Comment by rgbrenner

19 hours ago

The article has no date on it, but says deferred tool loading is a recent update that occurred after the article was written. Deferred tool loading was added in Nov 2025: https://www.anthropic.com/engineering/advanced-tool-use

So these numbers are at least 7 months out of date. Why is this being posted now?

+1

Its crazy that people are still discussing this. It's ancient history. Deferred tool loading, large contexts, and prompt caching have made 2026 completely different from 2025.

Also, the "CLI saves token" debate really falls apart when step one of using the CLI is running "--help". The problem remains: if knowing how to call the thing isn't in parametric memory, it has to be in context.

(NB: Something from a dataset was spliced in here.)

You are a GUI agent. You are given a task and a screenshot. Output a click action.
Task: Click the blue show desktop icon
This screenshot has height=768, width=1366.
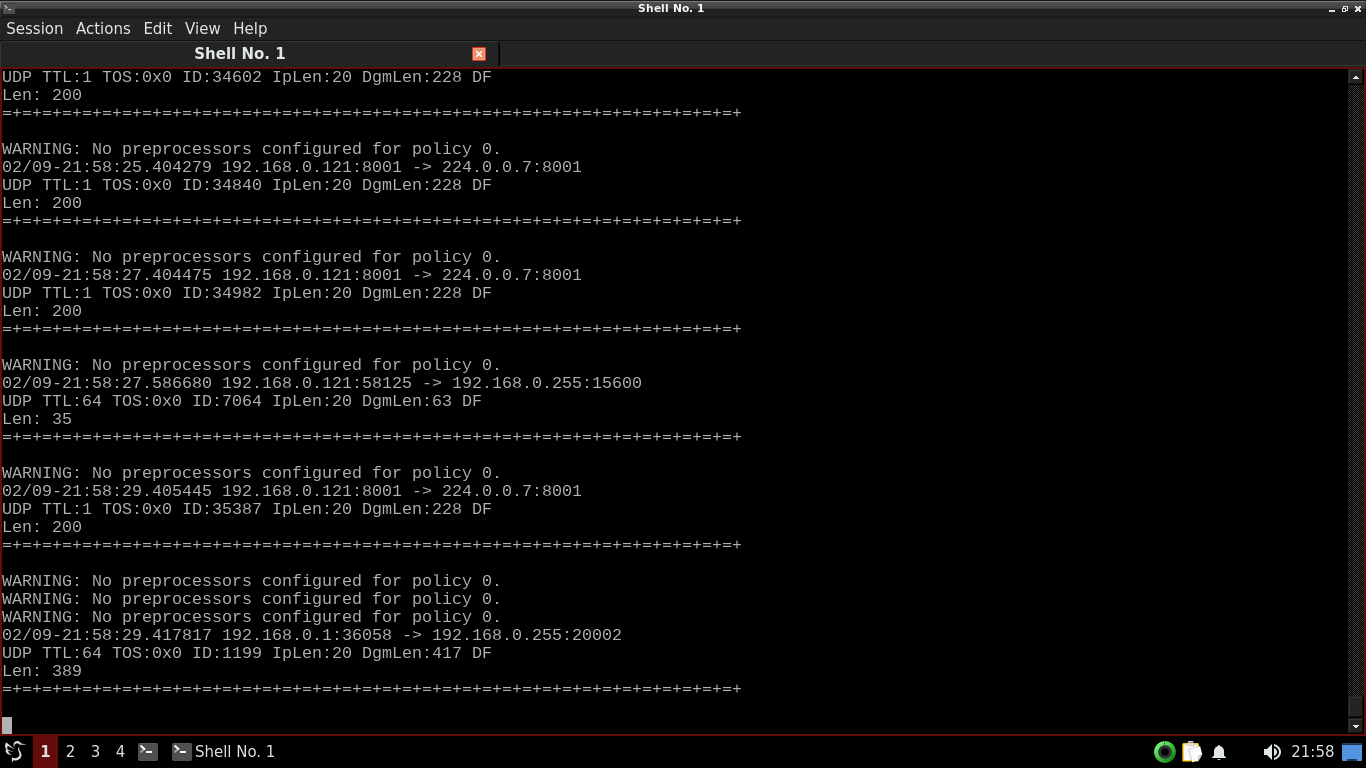1352,752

Deferred tool loading is not part of MCP. It's a Claude API special parameter that most other LLM APIs do not support.

  • OpenAI API also supports defer_loading https://developers.openai.com/api/docs/guides/tools-tool-sea...

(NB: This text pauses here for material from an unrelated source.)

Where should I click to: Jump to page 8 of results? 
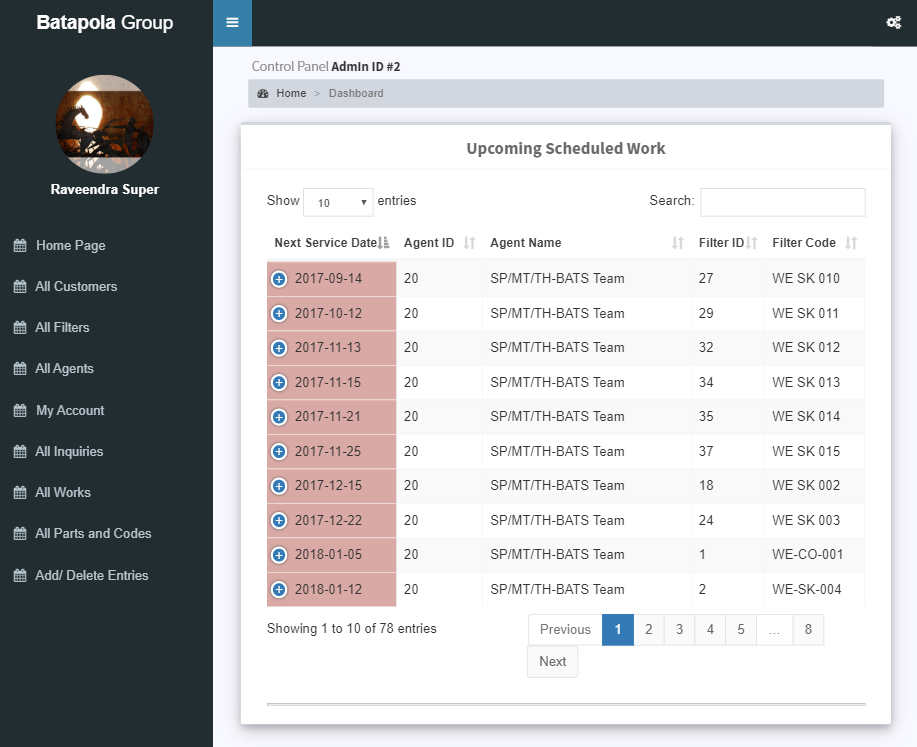pyautogui.click(x=808, y=630)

    And it's not actually necessary for it to exist at the API level. It's a pattern. Making it API-side is just an optimization.

    To do it client-side: 1. Define a single tool, tool_search 2. List the names of your deferred tools in context (or tool_search's description) 3. When tool_search is called, match the query against the tool names (or names + descriptions) 4. Append the matched tool def to the context in a new <system>-esque tag

    Claude Code (as of the leak) does this client side. You can even see the custom matching function and A/B tests about whether to include the descriptions.

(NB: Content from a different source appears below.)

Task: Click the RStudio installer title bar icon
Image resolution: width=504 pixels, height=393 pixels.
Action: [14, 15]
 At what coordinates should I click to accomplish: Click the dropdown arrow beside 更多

    Whether or not that tool definition comes from MCP or a local definition is kind of beside the point.

  • On the flip side, Claude is at fault in not letting you choose which tools on which MCP servers to keep in context. When I first starting using MCP about a year ago (not on Claude Code), my tools actually let me selectively turn on/off individual tools.

    Crazy that the company that invented MCP is not putting basic features like this in the product.

    • I think if you deny a tool, it won't be loaded in context at all ever, even it's name and description won't be loaded.

  • Deferred cli/skill loading is also not part of CLIs or skills, it's all about how the coding agent/harness is implemented.